Imagine your car starting the moment you get in because it recognizes the jacket you’re wearing. Consider the value of a hospital gown that continuously measures and transmits a patient’s vital signs. These are just two applications made possible by a new “body area network”-enabling fabric invented by engineers at the University of California, Irvine.
In a paper published recently in Nature Electronics "Textile-integrated metamaterials for near-field multibody area networks", researchers in UCI’s Henry Samueli School of Engineering detail how they integrated advanced metamaterials into flexible textiles to create a system capable of battery-free communication between articles of clothing and nearby devices.
“If you’ve held your smartphone or charge card close to a reader to pay for a purchase, you have taken advantage of near-field signaling technologies. Our fabrics work on the same principle, but we’ve extended the range significantly,” said co-author Peter Tseng, UCI assistant professor of electrical engineering & computer science. “This means you could potentially keep your phone in your pocket, and just by brushing your body against other textiles or readers, power and information can be transferred to and from your device.”

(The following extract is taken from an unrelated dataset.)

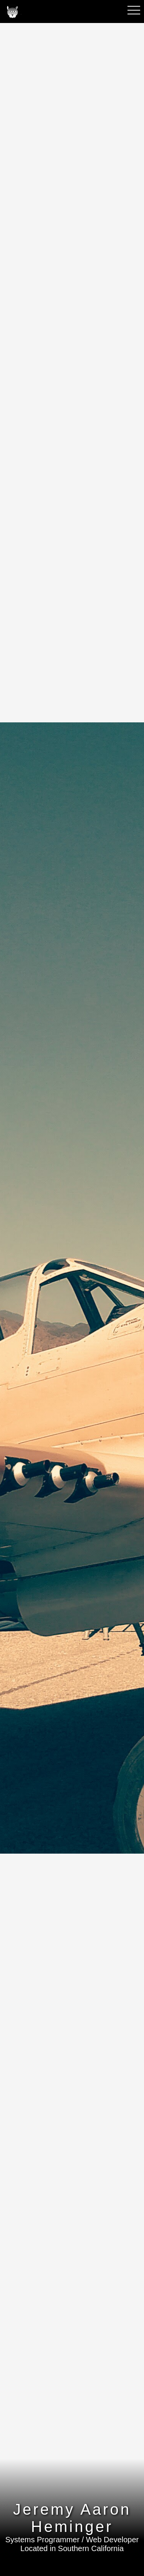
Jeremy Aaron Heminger (72, 2518)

Lead author Amirhossein Hajiaghajani, a UCI Ph.D. student in electrical engineering & computer science, said the invention enables wearers to digitally interact with nearby electronic devices and make secure payments with a single touch or swipe of a sleeve. “With our fabric, electronics establish signaling as soon as you hover your clothes over a wireless reader, so you can share information with a simple high-five or handshake,” he said. “You would no longer need to manually unlock your car with a key or separate wireless device, and your body would become the badge to open facility gates.” Tseng likens the technology to a railway that transmits power and signals as it crisscrosses a garment. The system allows new segments to be added readily, and separate pieces of clothing can be paired to “talk” with one another.
The near-field communications protocol has enabled the growth in applications such as wireless device charging and powering of battery-free sensors, but a drawback of NFC has been its limited range of only a couple of inches. The UCI researchers extended the signal reach to more than 4 feet using passive magnetic metamaterials based on etched foils of copper and aluminum.
The team’s innovation was designed to be highly flexible and tolerant of bodily motion. Because signals travel in the UCI-invented system via magnetic induction – versus the continuous hard-wire connections that had been state-of-the-art in smart fabrics – it’s possible to coordinate separate pieces of clothing. In athletic gear, pants can measure leg movements while communicating with tops that track heart rate and other stats.
The applications in medicine are countless, Hajiaghajani said, such as freeing hospital staff from the task of applying numerous patient sensors, as they can all be integrated into metamaterial-equipped gowns. The materials involved in the system are low-cost and easy to fabricate and customize, he noted, and varying lengths and branches of the metamaterial “rails” can be heat-pressed onto wearers’ existing clothing – no need to go out and buy a brand-new high-tech tracksuit.
“Our textiles are simple to make and can be integrated with interesting wearable designs,” Hajiaghajani said. “We want to create designs that not only are cool and inexpensive but can reduce the burden that modern electronics can bring to our lives.”